Dr. Breeden explains the significance of this work: “We know a lot about the cell division process in rapidly growing yeast, and we know that this process is fundamentally conserved from yeast to humans.  There is much less known about how the cell cycle is stably but reversibly arrested in quiescence, in spite of the fact that most cells spend most of their time in the quiescent state. After all, a cancer cell is a cell that fails to enter quiescence or exits from that state when it shouldn’t.  A stem cell has to remain in a protected quiescent state until it is signaled to re-enter the cell cycle for tissue remodeling and renewal.”
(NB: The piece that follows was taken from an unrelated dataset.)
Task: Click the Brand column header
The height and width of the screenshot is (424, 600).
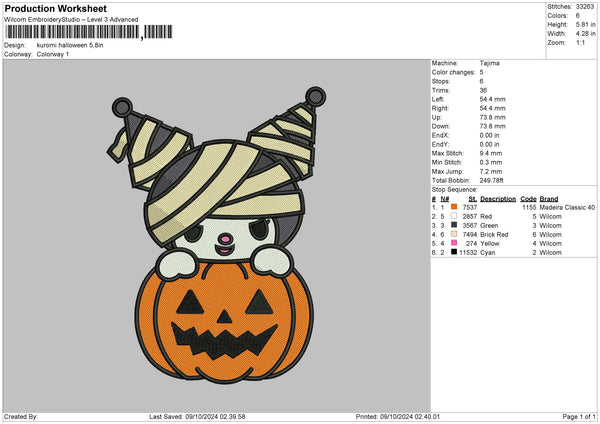Action: tap(550, 199)
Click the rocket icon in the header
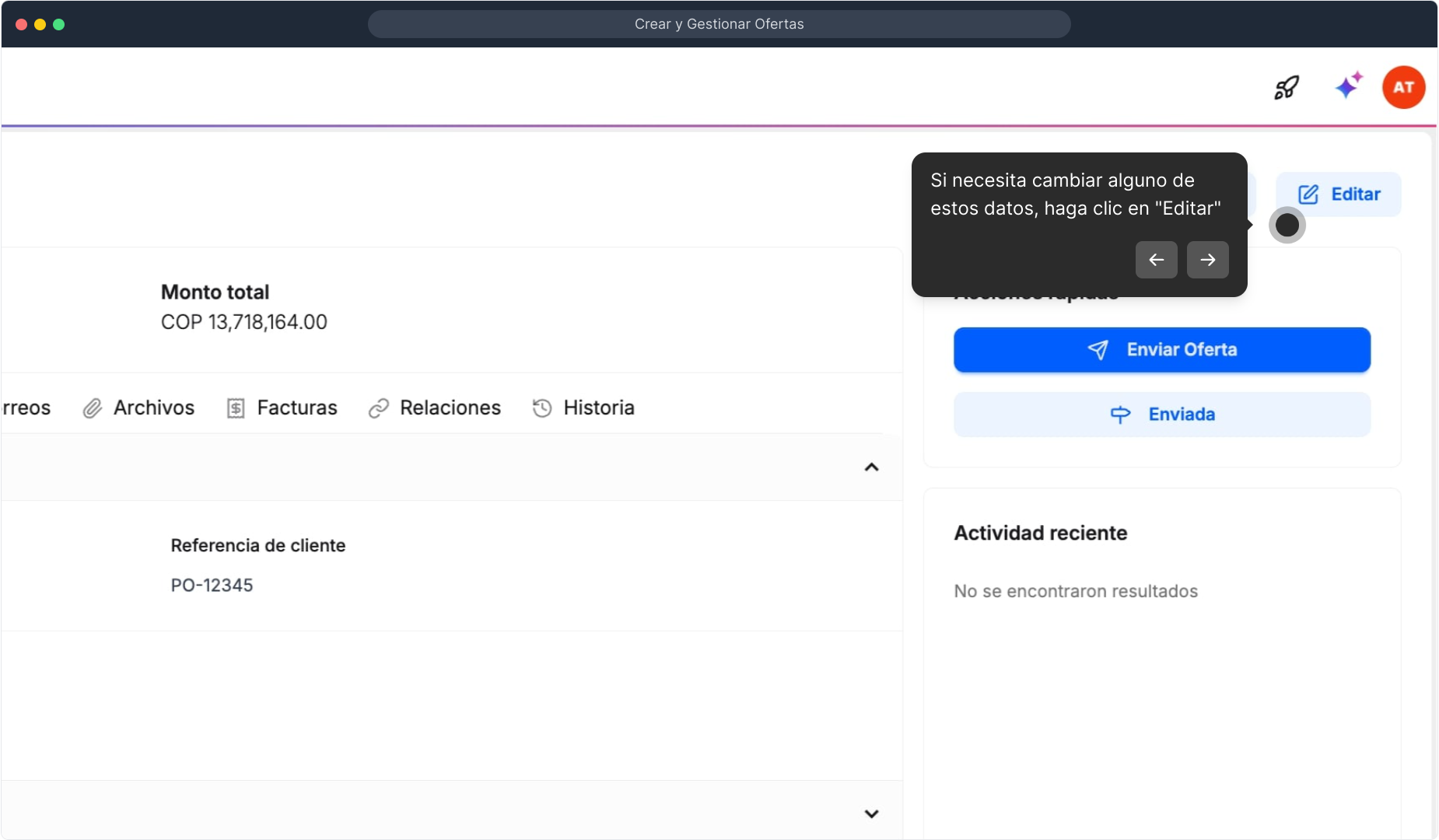This screenshot has height=840, width=1439. point(1287,87)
Indeed, the tendency to either sporulate or enter quiescence displayed by these yeast strains suggest there has been selective pressure to limit pathway choice to promote longevity in different environmental conditions.  As for what comes next for the Breeden lab: “Just testing the roles of known cell division regulators in the transitions in and out of quiescence could occupy decades of research, but with yeast we can use genetics to select for genes that promote or prevent the transition to quiescence or increase life span in that non-dividing state.  Our ‘Fountain of Youth’ project is a cross between a short-lived and a long-lived yeast strain where we select survivors that can recover from a year in the quiescent state.  One of the things we have found is mutant versions of Ssd1 that increase or reduce longevity.  Ssd1 is a fungi-specific protein, and as such, is a candidate for anti-fungal therapy,” said Dr. Breeden.

Miles S, Li LH, Melville Z, Breeden LL. 2019. Ssd1 and the Cell Wall Integrity Pathway promote entry, maintenance and recovery from the quiescent state in budding yeast. Mol Biol Cell, May 29. [Epub ahead of print]

This work was supported by the National Institutes of Health.